Yes, we're aware that the current implementation is very Linux
specific, and we're grad to modify it to be more portable.
But for those techniques, waitpid() can handle only its child
process and it can not be used to monitor a process launched
by heartbeat. By using poll()/select()/inotify(), it can not be
detect if a process gets to "the zombie state" as long as we studied.
Please let me know if I'm wrong, or there's better way to do this.

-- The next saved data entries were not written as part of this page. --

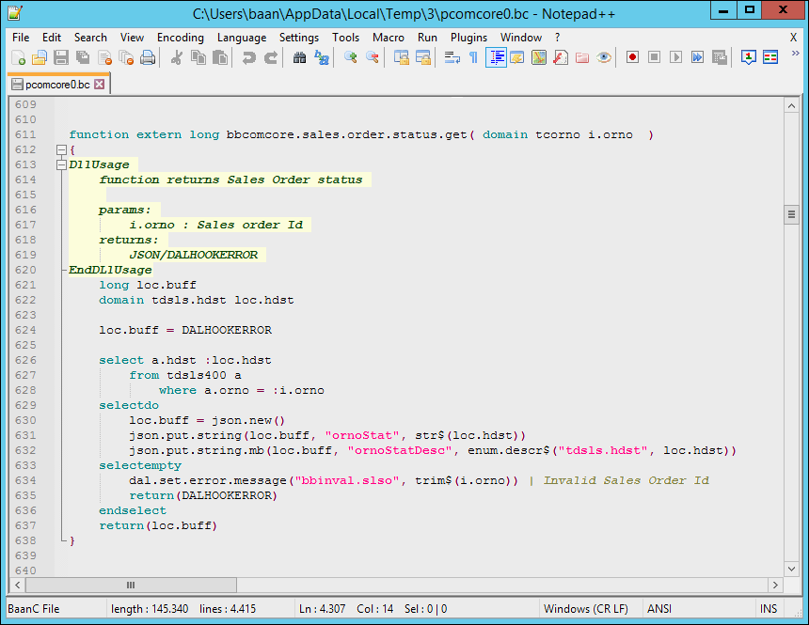Open the Plugins menu

pos(468,38)
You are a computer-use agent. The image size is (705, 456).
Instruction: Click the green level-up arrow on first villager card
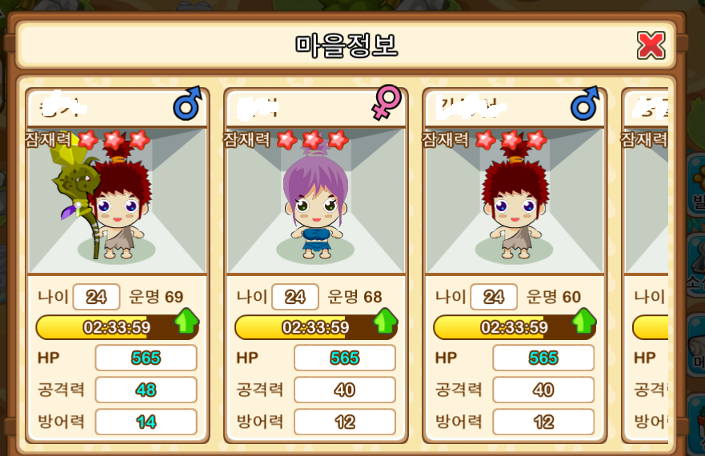tap(186, 321)
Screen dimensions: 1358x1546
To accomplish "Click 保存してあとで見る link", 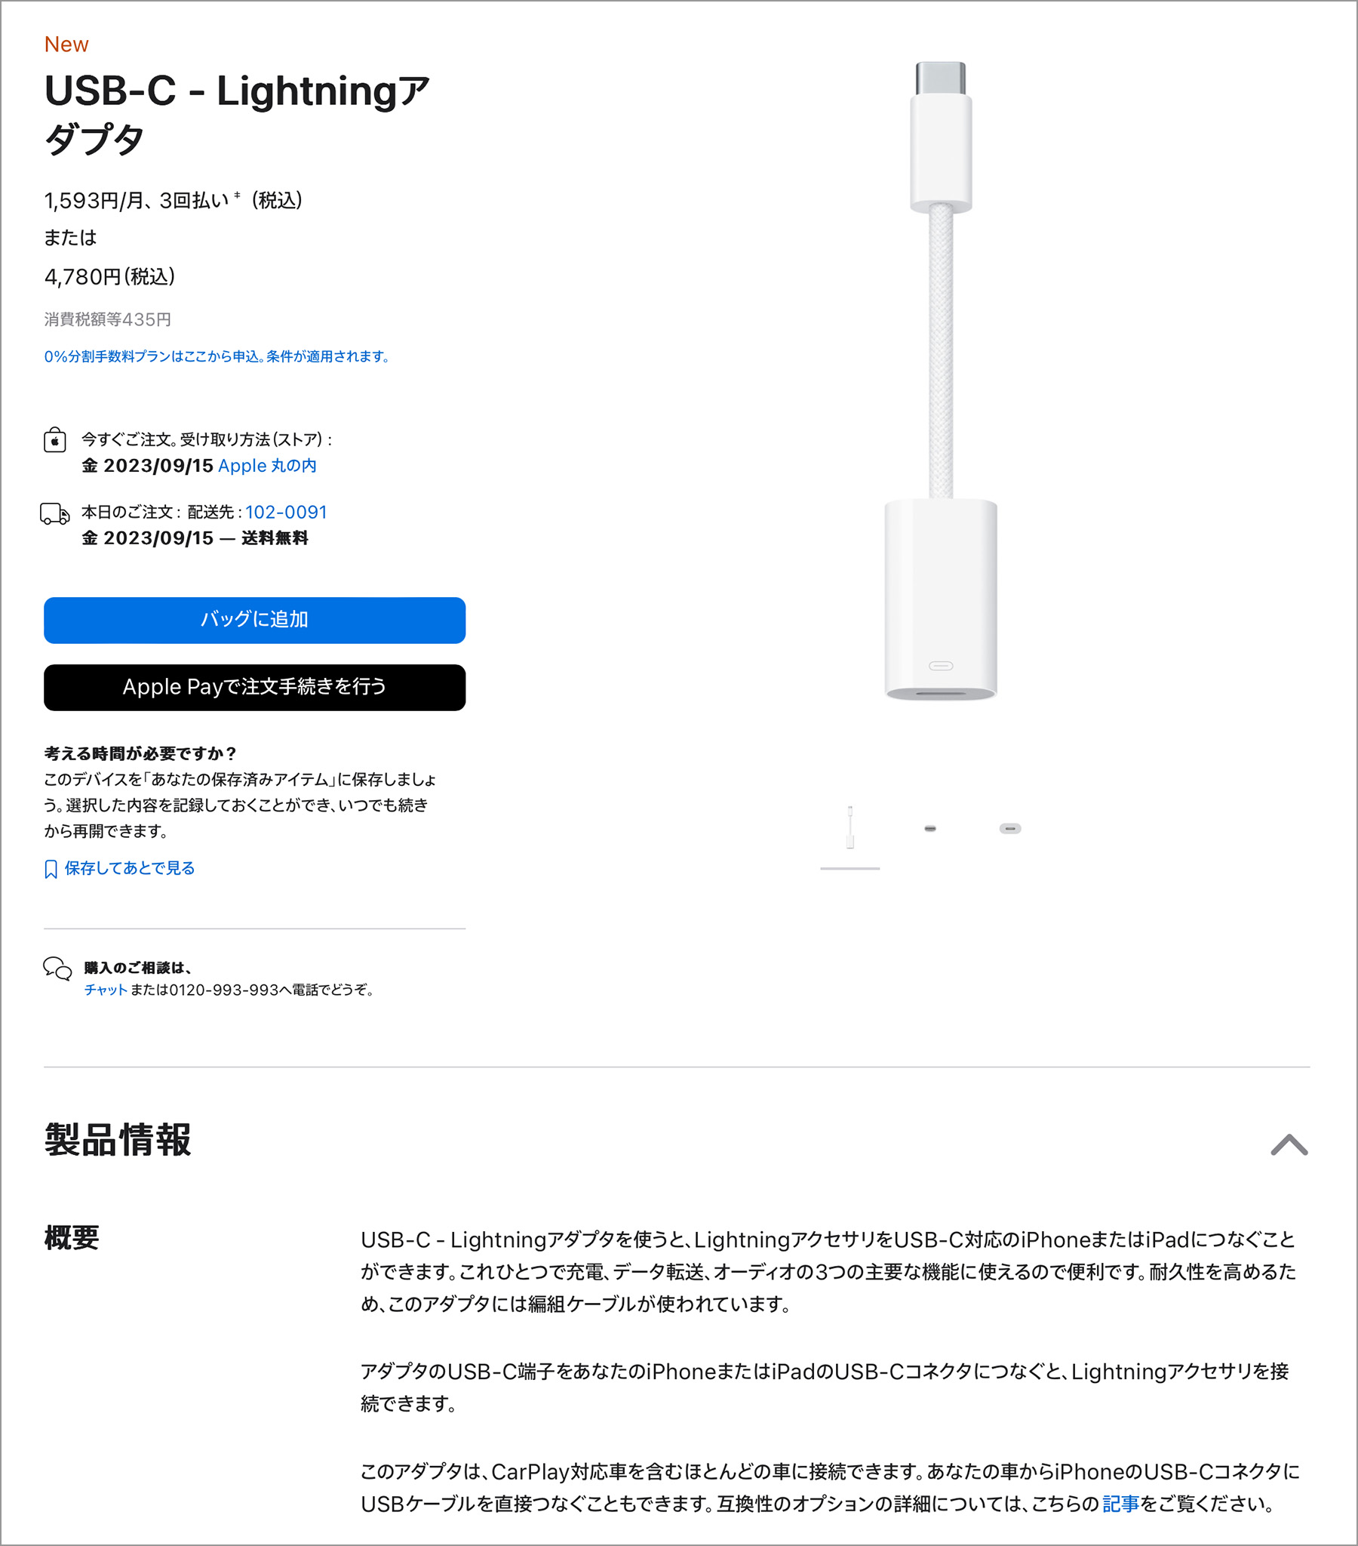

For the meantime, why don't we start from "Linux only" as the
start point and fix it more portable upon users demands?
>
> You can further use the async failure notification feature of the LRM to
> directly tell it when a monitored process has failed; no need to do so
> via the monitor call, which would then only need to be a backup function
> to make sure procd is still running.
>
> This would further reduce the error detection latency.
Well, probably I'm missing your point...,
the procd is already using the asynchronous notification to the
CRM in the same manner of 'crm_resource -F' command and that is
the primary purpose of this tool.
Please point me out if I'm misunderstanding what you mean.
> procd also probably should be started by a RA, not by a respawn line.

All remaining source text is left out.